Oui, ça semble lassant. Toutes ces infos, ces chiffres en grande partie alarmistes intentionnellement, relégués sans argumentation étayée, commentés sans vergogne par des pseudo-spécialistes et le plus souvent déformés afin de rester dans la droite ligne quémandée depuis des années par les financiers. Je parle encore et encore de la Sécu, notre bonne vieille Sécu qui permet à tous de se soigner tant qu’« ils » ne réussiront pas à la détruire pour la joie d’actionnaires de mutuelles ou d’assurances, engrangeant des bénéfices substantiels.

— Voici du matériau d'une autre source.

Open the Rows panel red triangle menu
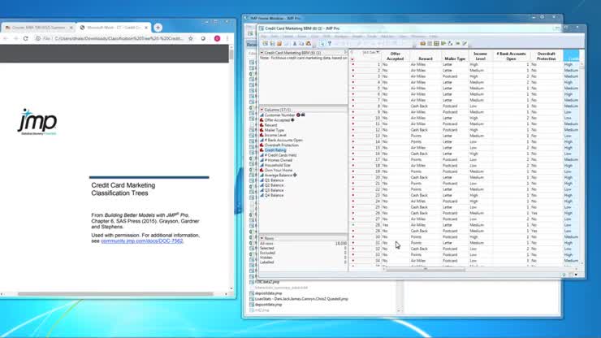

Il est écœurant de constater à quel point certains d’entre eux sont prêts à sacrifier le bien-être des citoyens pour des gains financiers. À chaque nouvelle initiative visant à réformer le système de santé, c’est le même refrain : des chiffres sortis de leur contexte, déformés pour faire peur, alimentant des études et débats désenchantés.
Ces manœuvres sèment le doute et ont pour but de persuader le public que la privatisation est la seule issue viable, alors que la réalité est bien plus complexe.
En fin de compte, ce que nous devons défendre, c’est un système qui garantit l’accès aux soins pour tous, sans distinction, et ce, contre vents et marées, car il en va de notre solidarité nationale et de notre humanité.

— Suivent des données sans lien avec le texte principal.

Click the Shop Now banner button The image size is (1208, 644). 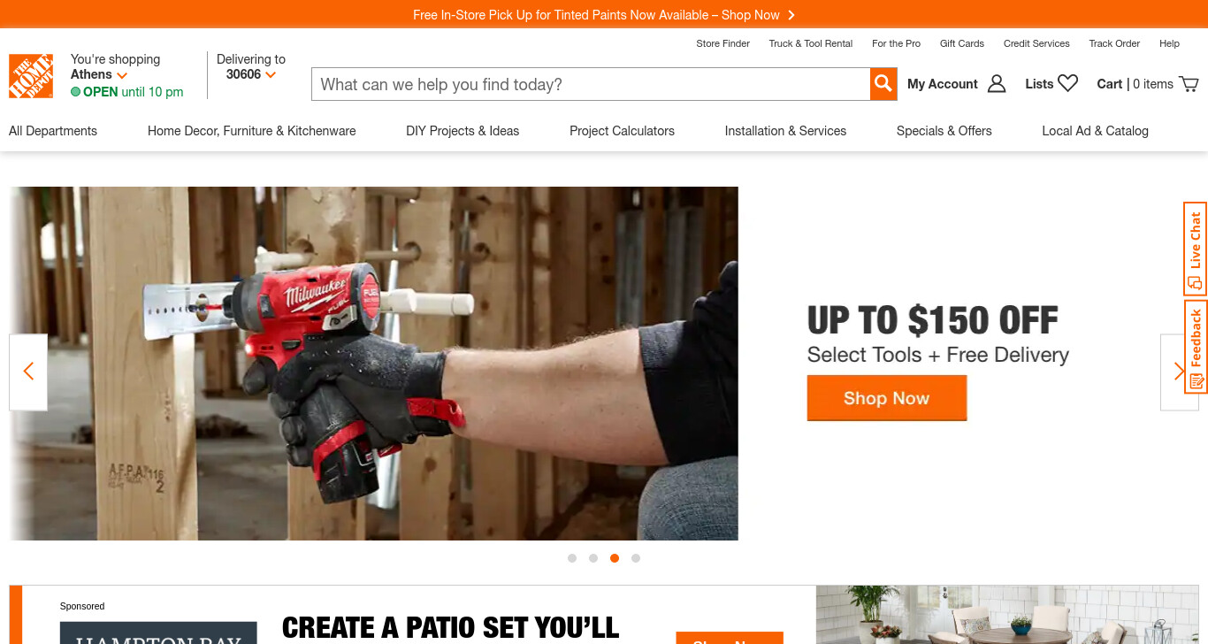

Bien évidemment, ce n’est que mon avis et, devinez, je le partage avec qui veut l’entendre. MC

Sécurité sociale ou capital.

Les mandataires du grand capital, en ébullition préparent la suite. Elle est effroyable ! […]

Tout en maniant l’arme de la peur de l’impossibilité du financement des retraites, ils susurrent à l’oreille d’une bienveillante presse qu’il existe d’autres choix : soit la retraite par point, soit celle par capitalisation. Nous y voilà !
On peut donc changer les ministres, les mots et les projets sont les mêmes : ils font semblant de parler au peuple ou quelquefois à la représentation nationale.

En vérité, ils défrichent le terrain pour les rapaces qui couvent le capital dans les institutions financières : banques, assurances, fonds financiers. Ceux-là sont pressés. Très pressés.

Dotés d’agences de « notation » bienveillantes envers le pouvoir sur des points précis, ils distribuent les bons et les mauvais points.
Leur sujet n’est pas le bien-être humain, c’est tout l’inverse.

Le budget n’était pas présenté devant la représentation parlementaire, que la haute finance fulminait, mettait en garde, dépêchait des cohortes de perroquets-savants dans les grands médias inféodés pour ressasser les mêmes mots, les mêmes équations antisociales, le même mépris des classes populaires.

Ainsi, L’agence « Standard and Poors » dont le nom respire le patriotisme français vient, à la suite de la vague promesse de « suspension » d’abaisser la note de notre pays. Une aubaine ! Au lieu de prélever 66 milliards d’intérêts sur la dette, ils décident de préparer un prélèvement de 100 milliards d’euros en faisant augmenter les taux d’intérêt.


D’après la lettre du 24/10/2025 de Patrick Le Hyaric.